* PROBLEM *
In the listing below, look for "will" and copy every line that has it.

══ RECORD SET

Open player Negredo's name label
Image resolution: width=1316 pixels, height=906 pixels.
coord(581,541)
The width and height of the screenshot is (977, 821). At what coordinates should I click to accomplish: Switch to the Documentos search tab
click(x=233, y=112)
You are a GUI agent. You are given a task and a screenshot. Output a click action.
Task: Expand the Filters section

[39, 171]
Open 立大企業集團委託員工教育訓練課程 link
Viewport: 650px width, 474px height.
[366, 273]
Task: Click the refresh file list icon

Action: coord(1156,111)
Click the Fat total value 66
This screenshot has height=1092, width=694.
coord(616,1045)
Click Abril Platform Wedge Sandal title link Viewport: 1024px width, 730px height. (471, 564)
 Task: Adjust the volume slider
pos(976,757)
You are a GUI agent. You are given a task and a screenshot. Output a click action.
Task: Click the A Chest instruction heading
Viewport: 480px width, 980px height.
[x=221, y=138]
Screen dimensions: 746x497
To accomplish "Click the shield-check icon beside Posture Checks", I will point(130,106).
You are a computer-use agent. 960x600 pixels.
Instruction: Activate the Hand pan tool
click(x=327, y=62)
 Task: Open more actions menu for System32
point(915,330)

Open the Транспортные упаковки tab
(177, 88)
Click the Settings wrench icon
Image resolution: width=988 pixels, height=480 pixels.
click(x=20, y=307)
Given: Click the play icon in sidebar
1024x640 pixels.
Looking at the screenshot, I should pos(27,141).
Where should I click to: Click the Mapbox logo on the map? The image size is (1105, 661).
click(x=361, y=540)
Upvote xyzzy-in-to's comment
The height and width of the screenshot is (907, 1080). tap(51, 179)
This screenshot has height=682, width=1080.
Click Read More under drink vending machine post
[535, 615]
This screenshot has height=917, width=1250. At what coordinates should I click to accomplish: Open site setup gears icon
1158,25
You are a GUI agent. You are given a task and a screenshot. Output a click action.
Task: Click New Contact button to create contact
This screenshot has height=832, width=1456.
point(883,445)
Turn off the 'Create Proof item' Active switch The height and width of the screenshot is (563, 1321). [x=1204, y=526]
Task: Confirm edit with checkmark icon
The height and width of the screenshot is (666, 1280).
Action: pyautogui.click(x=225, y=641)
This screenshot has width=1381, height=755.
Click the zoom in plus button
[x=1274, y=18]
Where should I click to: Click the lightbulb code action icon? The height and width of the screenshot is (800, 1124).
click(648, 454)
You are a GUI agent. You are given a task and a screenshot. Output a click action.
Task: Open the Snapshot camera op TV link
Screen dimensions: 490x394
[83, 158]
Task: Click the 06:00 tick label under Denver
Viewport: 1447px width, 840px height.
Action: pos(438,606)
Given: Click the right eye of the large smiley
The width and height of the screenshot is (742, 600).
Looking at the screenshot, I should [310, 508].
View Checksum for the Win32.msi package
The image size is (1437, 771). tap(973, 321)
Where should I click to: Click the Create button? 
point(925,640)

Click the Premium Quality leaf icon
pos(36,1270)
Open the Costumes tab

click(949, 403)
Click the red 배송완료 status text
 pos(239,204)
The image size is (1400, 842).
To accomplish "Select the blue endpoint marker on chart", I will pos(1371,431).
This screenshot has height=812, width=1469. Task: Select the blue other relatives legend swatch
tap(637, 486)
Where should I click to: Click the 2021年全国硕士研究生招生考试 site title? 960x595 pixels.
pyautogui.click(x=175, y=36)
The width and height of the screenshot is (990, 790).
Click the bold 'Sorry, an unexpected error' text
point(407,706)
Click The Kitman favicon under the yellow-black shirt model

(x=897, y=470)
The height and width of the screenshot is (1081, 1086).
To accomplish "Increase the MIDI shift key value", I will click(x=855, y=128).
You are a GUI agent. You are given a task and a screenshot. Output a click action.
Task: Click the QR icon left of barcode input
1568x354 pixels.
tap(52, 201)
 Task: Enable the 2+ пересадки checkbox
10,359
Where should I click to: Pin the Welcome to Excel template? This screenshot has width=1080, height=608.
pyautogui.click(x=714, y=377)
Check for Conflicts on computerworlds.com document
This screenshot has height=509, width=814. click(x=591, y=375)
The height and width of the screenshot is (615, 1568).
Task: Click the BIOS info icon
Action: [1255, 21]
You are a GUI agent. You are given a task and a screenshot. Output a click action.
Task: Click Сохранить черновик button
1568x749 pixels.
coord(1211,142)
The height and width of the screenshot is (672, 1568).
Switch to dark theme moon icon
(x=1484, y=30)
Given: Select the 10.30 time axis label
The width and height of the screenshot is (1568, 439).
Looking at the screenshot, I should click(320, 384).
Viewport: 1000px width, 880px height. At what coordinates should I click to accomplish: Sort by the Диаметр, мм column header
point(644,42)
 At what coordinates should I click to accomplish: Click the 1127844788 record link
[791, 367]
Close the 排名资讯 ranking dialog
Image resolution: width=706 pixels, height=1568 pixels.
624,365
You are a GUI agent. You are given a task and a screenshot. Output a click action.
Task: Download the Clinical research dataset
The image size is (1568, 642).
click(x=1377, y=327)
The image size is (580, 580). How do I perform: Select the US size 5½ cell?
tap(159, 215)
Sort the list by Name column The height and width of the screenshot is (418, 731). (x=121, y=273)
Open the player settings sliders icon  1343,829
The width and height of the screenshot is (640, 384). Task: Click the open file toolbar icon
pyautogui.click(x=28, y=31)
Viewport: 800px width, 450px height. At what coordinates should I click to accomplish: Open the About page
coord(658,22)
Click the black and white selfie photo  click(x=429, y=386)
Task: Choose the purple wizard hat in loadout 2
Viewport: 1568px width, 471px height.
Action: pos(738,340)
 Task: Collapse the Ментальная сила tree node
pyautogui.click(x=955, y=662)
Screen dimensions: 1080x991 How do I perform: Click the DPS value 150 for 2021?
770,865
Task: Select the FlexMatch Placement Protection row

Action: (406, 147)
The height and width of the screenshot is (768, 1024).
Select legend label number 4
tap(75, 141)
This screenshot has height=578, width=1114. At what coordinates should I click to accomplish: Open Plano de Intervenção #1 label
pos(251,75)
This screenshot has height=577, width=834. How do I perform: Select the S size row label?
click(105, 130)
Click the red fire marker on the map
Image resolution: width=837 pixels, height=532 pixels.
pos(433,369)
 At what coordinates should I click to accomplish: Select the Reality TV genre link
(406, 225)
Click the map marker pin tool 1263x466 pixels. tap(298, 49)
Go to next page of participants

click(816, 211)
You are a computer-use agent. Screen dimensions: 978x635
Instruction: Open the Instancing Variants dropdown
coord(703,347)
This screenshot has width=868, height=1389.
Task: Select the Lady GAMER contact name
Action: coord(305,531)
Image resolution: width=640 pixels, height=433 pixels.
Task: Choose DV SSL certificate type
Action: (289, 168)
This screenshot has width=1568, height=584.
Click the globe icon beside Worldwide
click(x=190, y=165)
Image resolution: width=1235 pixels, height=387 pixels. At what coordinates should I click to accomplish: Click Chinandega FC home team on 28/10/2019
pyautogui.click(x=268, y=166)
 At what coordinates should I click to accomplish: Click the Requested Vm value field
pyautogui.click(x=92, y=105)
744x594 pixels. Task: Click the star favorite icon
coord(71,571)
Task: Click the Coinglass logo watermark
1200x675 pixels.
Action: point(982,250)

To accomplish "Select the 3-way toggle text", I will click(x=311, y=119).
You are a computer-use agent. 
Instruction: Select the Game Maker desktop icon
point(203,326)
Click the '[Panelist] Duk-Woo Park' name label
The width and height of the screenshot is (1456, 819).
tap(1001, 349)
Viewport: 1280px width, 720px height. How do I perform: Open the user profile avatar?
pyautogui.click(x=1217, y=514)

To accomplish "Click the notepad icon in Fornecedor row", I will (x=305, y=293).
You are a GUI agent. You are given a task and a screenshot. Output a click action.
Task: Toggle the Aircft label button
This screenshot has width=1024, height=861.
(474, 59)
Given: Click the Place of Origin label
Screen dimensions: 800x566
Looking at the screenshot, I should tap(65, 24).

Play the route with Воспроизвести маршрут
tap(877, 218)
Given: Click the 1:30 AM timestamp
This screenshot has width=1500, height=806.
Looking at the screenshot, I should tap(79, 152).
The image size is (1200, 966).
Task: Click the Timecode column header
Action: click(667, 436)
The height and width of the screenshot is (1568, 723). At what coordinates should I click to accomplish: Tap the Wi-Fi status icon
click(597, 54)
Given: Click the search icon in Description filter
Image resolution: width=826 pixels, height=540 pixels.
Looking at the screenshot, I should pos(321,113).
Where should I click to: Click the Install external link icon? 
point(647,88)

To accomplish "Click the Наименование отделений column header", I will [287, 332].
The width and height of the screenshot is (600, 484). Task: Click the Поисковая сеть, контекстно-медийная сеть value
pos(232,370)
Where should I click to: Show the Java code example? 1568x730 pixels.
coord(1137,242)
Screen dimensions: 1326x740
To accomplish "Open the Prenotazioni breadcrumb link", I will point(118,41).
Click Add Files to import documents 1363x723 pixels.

════

* YOUR SOLUTION *
To accomplish "Click the shield-check icon beside Posture Checks", I will point(130,106).
To accomplish "Select the blue endpoint marker on chart", I will pos(1371,431).
To accomplish "Increase the MIDI shift key value", I will click(x=855, y=128).
To accomplish "Select the 3-way toggle text", I will click(x=311, y=119).
To accomplish "Click the notepad icon in Fornecedor row", I will (x=305, y=293).
To accomplish "Click the Наименование отделений column header", I will [287, 332].
To accomplish "Open the Prenotazioni breadcrumb link", I will point(118,41).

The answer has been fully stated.